Amy Qin, After a Century, a Crackdown could redefine who is American. New York Times, Feb 12, 2025, at page A1.

Note:
(a) After reading the first several paragraphs, you need not read the rest, but explore the laws directly. See next.
(b)
(i)
(A) 黄金德  Wong Kim Ark
https://zh.wikipedia.org/zh-hans/黄金德
(B) The Simple Wikipedia does have section 1 Background about Mr Wong. See United States v Wong Kim Ark
https://simple.wikipedia.org/wiki/United_States_v._Wong_Kim_Ark
(ii)
(A) The en.wikipedia.org (which is NOT simple Wikipedia) does not have a page specifically about him, but only about his case before United States Supreme Court. Still, that Wiki page (en.wikipedia.org (NOT simple) for "United States v Wong Kim Ark"
https://en.wikipedia.org/wiki/United_States_v._Wong_Kim_Ark
has section 1 Background, section 1.1 Early history of United States citizenship law
, that is informative. Please read it in its entirety.

In the same Wiki page, section 1 Background, section 1.3 Chinese Exclusion Acts
explains: "Congress in 1882 enacted the Chinese Exclusion Act, which placed limits on Chinese immigration to the United States.[68] (The original Chinese Exclusion Act was amended several times[69]—such as by the 1888 Scott Act[70] and the 1892 Geary Act[71]—and as a result, it is sometimes referred to in the plural as the 'Chinese Exclusion Acts.') Chinese already in the US were allowed to stay, but they were ineligible for naturalization."
(B) Also in this Wiki page, section 1 Background, section 1.2 Citizenship clause of the Fourteenth Amendment:
The Fourteenth Amendment (adopted in 1868, after Civil War) to the United States Constitution provides in the first sentence (which is also known as Citizen Clause): "All persons born or naturalized in the United States, and subject to the jurisdiction thereof, are citizens of the United States and of the State wherein they reside." This was to address that blacks (enslaved or free) and Native Americans, though born in the United States, had not been citizens of the United States under the original constitution (and the Fourteen Amendment sought to change that).
(C) And in this Wiki page, section 2 Case history, section 2.2 Lower Courts doubles back on Section 1 Background, section 1.2 Citizenship clause of the Fourteenth Amendment, section 1.2.2 Cases prior to Wong Kim Ark, which references "an 1884 case, In re Look Tin Sing.[47][48] Look Tin Sing [陆润卿] was born in Mendocino, California in 1870 to Chinese immigrants.
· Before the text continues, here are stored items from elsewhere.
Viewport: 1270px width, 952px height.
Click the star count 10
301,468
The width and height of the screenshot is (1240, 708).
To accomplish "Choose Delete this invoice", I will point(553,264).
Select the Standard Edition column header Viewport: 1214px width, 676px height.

In 1879, his merchant father sent him to China; but upon returning from China in 1884 at age 14, he was barred from reentering the United States by officials who objected to his not having met the documentation requirements imposed at the time on Chinese immigrants under the Restriction Acts of 1882 or of 1884.[49] Look's case was heard in the federal circuit court for California by US Supreme Court Associate Justice Stephen J Field and two other federal judges."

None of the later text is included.